■ **Task item**: Reproduce the entries word for word from the very first line through the line containing "(230, 368).", with both ends included and the pictures left out.
Listed records: Begin
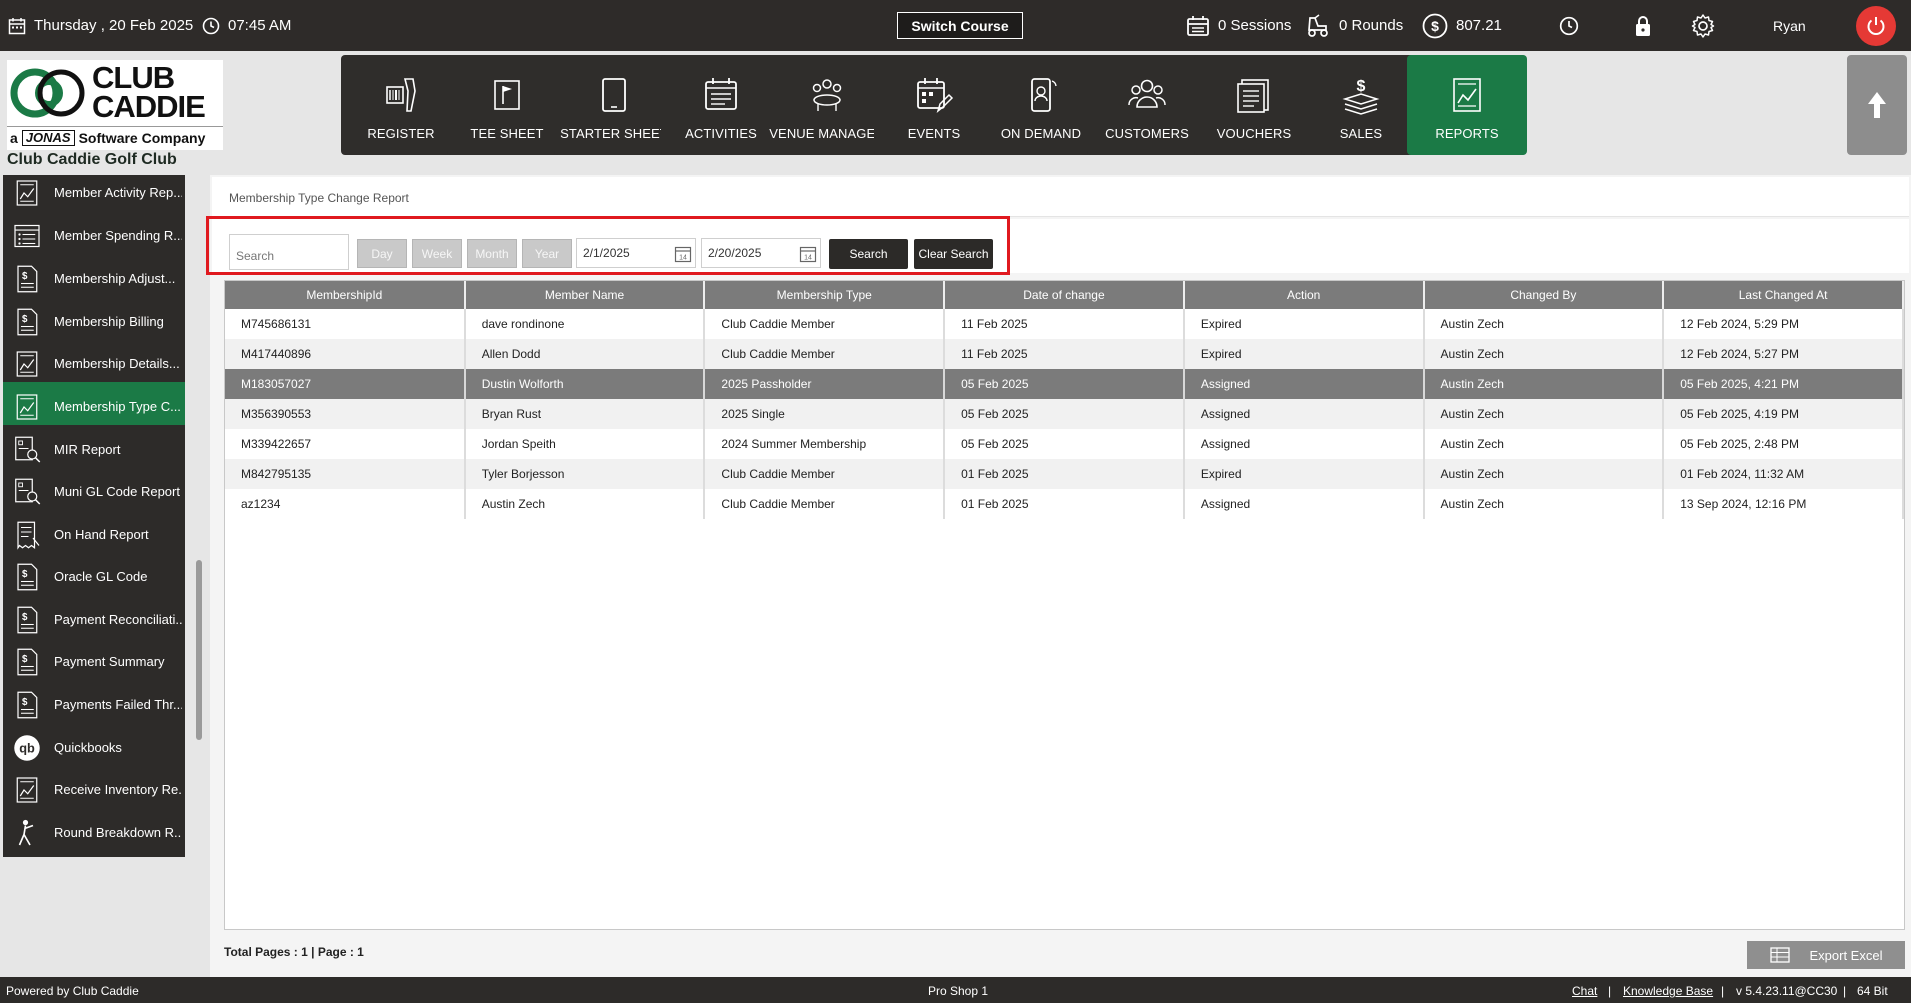  What do you see at coordinates (868, 254) in the screenshot?
I see `search-button: Search` at bounding box center [868, 254].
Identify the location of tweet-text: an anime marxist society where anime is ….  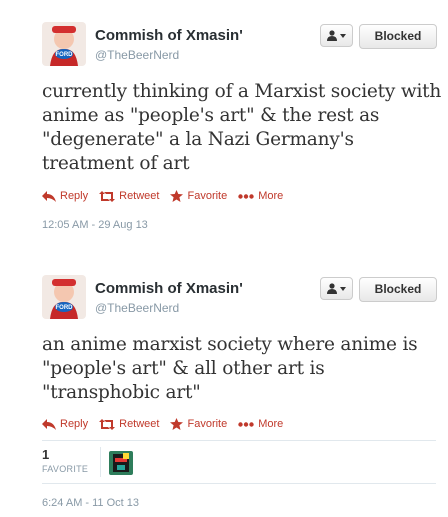
(230, 368).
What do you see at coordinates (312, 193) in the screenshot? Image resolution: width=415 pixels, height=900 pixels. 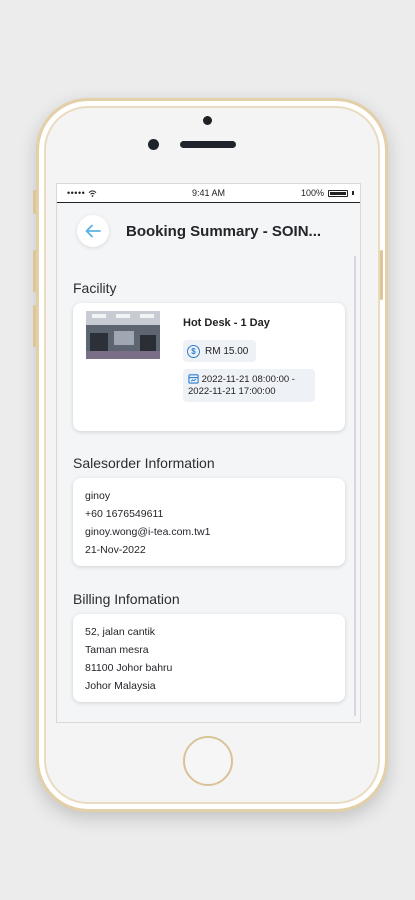 I see `battery-percent: 100%` at bounding box center [312, 193].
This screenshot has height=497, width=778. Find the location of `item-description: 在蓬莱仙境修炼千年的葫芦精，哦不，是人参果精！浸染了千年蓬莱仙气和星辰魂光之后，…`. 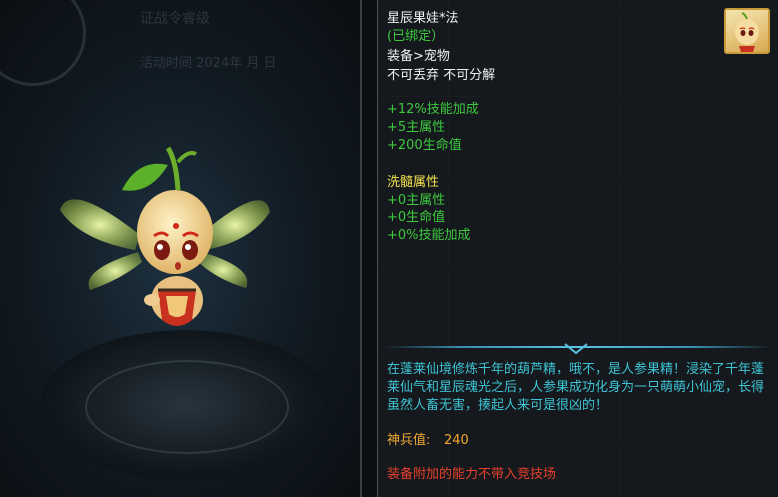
Listed records: End
■ **Reply to the exercise**:
  What do you see at coordinates (868, 254) in the screenshot?
I see `search-button: Search` at bounding box center [868, 254].
Identify the location of tweet-text: an anime marxist society where anime is ….  
(230, 368).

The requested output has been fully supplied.